Maio é considerado o segundo mês mais importante do comércio durante o ano, em razão do Dia das Mães. Segundo especialistas, as vendas do mês são até 40% maiores do que a média do ano. Em 2020, porém, nem a data deve salvar o resultado de maio. Pesquisa do Instituto Brasileiro de Executivos de Varejo (Ibevar) estima que o varejo ampliado (incluindo material de construção e automóveis) terá queda de 22,11% na comparação com o mesmo período de 2019.

Mesmo com todo o esforço das varejistas para investir nas plataformas de e-commerce e em ampliar os chamados marketplaces - que possibilitam a comerciantes menores a venda de seus produtos pelas plataformas de terceiros - os efeitos da pandemia de Covid-19 continuam atingindo em cheio o setor. "Uma queda dessas em maio prenuncia um período de 12 meses muito ruim.
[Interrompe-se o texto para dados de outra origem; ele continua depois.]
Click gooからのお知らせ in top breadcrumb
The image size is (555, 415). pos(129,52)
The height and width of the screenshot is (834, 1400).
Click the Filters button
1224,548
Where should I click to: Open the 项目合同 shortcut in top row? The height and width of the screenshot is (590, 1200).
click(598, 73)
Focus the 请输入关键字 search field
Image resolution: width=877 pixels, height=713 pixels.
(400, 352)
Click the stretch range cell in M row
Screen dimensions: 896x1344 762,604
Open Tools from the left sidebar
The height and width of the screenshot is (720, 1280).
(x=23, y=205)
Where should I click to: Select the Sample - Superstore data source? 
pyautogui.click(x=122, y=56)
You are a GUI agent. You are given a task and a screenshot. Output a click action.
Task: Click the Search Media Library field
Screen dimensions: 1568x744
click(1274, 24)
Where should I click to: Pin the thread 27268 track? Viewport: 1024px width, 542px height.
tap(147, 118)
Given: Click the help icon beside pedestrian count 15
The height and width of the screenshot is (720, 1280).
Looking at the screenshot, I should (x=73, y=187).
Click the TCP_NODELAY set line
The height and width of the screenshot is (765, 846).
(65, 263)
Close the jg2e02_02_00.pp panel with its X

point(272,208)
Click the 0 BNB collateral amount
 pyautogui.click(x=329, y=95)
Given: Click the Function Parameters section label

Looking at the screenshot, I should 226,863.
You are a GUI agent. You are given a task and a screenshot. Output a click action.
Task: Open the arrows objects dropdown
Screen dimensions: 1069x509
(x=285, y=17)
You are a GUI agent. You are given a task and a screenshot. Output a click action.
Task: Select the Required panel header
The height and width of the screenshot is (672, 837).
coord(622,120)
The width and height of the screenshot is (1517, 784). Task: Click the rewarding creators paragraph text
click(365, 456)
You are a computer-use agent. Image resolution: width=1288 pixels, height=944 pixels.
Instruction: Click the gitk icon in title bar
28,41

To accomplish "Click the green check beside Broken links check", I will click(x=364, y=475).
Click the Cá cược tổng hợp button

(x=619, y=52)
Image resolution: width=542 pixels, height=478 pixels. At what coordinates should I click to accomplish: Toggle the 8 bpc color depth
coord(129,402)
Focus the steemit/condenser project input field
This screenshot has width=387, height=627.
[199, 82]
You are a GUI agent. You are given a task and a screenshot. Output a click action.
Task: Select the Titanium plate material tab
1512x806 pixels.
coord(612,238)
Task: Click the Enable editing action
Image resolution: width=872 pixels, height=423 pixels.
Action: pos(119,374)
Antes de sermos solapados pela pandemia, nossa perspectiva de crescimento para o ano estava em 3% ou 3,5%. Agora, prevemos queda de 10% para os próximos 12 meses", diz o presidente do Ibevar, Claudio Felisoni de Angelo.

Ele explica que a perda de desempenho em uma data tão importante no planejamento dos comerciantes tem um efeito que não deve ser reparado quando a economia for reaberta. "O que não foi vendido, não será vendido depois, pois temos cerca de 13 milhões de desempregados e as estimativas indicam que podemos chegar a 17 milhões." Para junho, a projeção do Ibevar é de queda de 20,94% em comparação com o mesmo período de 2019.

Na contramão do setor, estão as redes de supermercados e de farmácias. As primeiras têm alta estimada para o mês de 22,93% nas vendas. Para as farmacêuticas, a projeção é de aumento de 9,59%, segundo a pesquisa do Ibevar.